# Stated problem:
Please swap "How do I perform" for "How would I do" in the listing from the line with "Image resolution: width=650" to the line with "(x=452, y=147)", and write out only those lines again with nothing else changed.

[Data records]
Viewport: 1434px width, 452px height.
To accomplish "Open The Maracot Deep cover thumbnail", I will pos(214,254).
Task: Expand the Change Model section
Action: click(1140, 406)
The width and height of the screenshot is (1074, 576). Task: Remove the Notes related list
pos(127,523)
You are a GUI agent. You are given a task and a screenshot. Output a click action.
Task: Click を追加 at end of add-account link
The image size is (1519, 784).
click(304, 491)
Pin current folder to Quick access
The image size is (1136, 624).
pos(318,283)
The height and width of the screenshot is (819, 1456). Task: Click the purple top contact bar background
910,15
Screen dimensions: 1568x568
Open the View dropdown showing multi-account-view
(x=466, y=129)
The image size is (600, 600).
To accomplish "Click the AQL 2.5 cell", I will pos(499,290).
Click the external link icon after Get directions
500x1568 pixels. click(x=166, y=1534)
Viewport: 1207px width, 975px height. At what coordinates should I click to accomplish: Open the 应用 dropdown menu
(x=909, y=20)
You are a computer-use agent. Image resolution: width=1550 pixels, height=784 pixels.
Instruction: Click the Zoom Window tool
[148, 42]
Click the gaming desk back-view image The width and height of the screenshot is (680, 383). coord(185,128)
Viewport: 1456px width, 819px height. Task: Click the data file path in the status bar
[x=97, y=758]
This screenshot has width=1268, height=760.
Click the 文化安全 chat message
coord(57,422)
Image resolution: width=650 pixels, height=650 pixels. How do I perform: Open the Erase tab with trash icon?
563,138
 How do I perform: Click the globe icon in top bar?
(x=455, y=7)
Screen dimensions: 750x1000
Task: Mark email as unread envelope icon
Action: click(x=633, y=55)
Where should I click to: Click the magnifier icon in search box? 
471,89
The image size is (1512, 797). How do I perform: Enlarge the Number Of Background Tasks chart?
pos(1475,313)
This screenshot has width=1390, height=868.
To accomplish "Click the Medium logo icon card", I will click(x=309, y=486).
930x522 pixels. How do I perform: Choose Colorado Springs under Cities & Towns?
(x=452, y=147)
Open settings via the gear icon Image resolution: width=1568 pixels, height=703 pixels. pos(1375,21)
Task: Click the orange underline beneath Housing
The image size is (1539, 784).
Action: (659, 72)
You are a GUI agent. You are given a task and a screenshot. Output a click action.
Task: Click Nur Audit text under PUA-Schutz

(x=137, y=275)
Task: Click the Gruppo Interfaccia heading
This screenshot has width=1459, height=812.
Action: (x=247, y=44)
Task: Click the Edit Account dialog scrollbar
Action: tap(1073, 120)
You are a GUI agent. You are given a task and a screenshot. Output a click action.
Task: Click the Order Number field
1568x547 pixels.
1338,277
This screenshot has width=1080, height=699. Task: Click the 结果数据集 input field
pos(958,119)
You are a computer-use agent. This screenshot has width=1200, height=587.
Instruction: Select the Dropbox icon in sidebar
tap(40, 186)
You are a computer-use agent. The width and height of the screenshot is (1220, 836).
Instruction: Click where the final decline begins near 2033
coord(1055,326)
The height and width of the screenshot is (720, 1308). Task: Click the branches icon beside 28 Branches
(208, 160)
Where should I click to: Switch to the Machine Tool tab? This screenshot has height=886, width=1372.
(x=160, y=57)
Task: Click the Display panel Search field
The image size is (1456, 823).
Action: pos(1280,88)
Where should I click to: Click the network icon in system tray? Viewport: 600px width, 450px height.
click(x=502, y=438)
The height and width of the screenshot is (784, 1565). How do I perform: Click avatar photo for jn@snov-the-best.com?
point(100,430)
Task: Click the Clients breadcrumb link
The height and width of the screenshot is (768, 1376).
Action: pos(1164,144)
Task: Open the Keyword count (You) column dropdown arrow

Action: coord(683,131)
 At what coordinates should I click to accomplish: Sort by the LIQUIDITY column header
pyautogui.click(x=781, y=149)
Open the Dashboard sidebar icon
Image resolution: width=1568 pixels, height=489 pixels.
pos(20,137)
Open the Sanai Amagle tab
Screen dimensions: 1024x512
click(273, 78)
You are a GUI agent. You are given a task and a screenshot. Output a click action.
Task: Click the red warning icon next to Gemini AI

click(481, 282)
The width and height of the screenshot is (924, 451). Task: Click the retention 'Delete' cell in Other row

# Response:
Image resolution: width=650 pixels, height=650 pixels. How would I do: Open the Erase tab with trash icon?
563,138
 How would I do: Click the globe icon in top bar?
(x=455, y=7)
Screen dimensions: 750x1000
Task: Mark email as unread envelope icon
Action: click(x=633, y=55)
Where should I click to: Click the magnifier icon in search box? 
471,89
The image size is (1512, 797). How would I do: Enlarge the Number Of Background Tasks chart?
pos(1475,313)
This screenshot has width=1390, height=868.
To accomplish "Click the Medium logo icon card", I will click(x=309, y=486).
930x522 pixels. How would I do: Choose Colorado Springs under Cities & Towns?
(x=452, y=147)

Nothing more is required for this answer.